Our network analysis showed that the E2 ubiquitin-conjugating enzyme, UBE2C, was part of the most significantly activated gene interaction network. UBE2C up-regulation and marked nuclear expression is associated with esophageal adenocarcinoma progression (41). More recently, UBE2C was shown to be crucial for activation of the anaphase promoting complex for subsequent ubiquitination and deactivation of spindle checkpoint substrates (42, 43). Despite intriguing observations that UBE2C mRNA levels were higher in a variety of primary tumors compared with corresponding normal tissues (44), its expression in premalignant stages nor its potential as a prognostic marker for lung cancer has been investigated.
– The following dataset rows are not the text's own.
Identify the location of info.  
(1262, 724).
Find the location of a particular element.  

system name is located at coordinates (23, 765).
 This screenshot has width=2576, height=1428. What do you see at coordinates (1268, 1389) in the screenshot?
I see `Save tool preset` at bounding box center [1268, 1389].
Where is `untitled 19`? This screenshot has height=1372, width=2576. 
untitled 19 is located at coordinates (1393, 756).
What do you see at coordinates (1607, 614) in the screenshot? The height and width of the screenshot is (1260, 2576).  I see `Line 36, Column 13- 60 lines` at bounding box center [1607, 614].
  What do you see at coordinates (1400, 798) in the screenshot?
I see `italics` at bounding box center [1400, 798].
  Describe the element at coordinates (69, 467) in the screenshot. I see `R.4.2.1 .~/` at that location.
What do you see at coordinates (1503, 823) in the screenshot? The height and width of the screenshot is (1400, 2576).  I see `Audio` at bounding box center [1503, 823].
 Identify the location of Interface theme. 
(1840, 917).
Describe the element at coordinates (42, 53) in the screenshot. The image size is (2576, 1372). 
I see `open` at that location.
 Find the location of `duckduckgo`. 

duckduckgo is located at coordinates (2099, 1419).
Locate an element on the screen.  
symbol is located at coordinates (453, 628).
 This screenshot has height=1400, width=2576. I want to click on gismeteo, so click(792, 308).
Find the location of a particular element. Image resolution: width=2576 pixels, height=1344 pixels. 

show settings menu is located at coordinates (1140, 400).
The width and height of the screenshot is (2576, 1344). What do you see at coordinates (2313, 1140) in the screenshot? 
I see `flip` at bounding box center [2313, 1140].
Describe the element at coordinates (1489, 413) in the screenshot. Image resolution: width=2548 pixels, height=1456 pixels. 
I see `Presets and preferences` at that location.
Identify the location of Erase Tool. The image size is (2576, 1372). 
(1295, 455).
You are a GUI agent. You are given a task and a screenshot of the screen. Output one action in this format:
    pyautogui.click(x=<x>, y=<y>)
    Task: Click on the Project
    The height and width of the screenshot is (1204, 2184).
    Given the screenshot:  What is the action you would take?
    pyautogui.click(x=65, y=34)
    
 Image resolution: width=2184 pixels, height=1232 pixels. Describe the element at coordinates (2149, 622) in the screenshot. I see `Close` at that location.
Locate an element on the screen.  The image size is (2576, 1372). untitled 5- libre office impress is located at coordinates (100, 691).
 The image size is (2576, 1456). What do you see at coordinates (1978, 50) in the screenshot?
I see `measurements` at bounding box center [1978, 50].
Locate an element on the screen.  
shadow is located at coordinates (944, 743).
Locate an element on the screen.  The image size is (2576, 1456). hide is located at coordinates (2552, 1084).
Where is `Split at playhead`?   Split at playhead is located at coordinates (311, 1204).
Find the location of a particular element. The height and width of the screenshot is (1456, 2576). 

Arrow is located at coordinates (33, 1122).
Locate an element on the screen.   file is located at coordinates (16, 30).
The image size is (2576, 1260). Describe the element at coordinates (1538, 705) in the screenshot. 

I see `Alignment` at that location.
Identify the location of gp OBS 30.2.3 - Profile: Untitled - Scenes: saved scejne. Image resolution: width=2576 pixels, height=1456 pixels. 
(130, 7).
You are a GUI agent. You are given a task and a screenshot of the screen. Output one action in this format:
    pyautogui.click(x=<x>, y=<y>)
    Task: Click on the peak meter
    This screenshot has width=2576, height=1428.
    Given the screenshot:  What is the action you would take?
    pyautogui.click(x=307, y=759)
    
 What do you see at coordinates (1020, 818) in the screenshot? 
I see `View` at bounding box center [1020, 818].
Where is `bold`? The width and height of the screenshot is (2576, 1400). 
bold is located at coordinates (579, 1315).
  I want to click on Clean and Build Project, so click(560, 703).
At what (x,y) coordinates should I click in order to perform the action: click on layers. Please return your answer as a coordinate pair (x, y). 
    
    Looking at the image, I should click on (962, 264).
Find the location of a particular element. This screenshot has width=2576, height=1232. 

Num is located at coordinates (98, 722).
We have shown that UBE2C protein expression is up-regulated in preneoplastic lung lesions and NSCLC samples, its expression was significantly associated with smoking status and that stage I NSCLC patients who expressed nuclear UBE2C exhibited significantly poorer survival than patients who did not express it. It is possible that NSCLC patients with higher UBE2C expression are more resistant to Taxol-based chemotherapies because cells overexpressing UBE2C exhibit compromised mitotic arrest induced by the microtubule disrupting and spindle checkpoint activating Taxol (42).
In conclusion, our study using the human in vitro lung carcinogenesis model identified novel gene signatures that are effective in the prognostic evaluation of lung cancers. Moreover, we unravel a potential novel role for UBE2C expression in NSCLC pathogenesis and prognosis.
Disclosure of Potential Conflicts of Interest
No potential conflicts of interest were disclosed.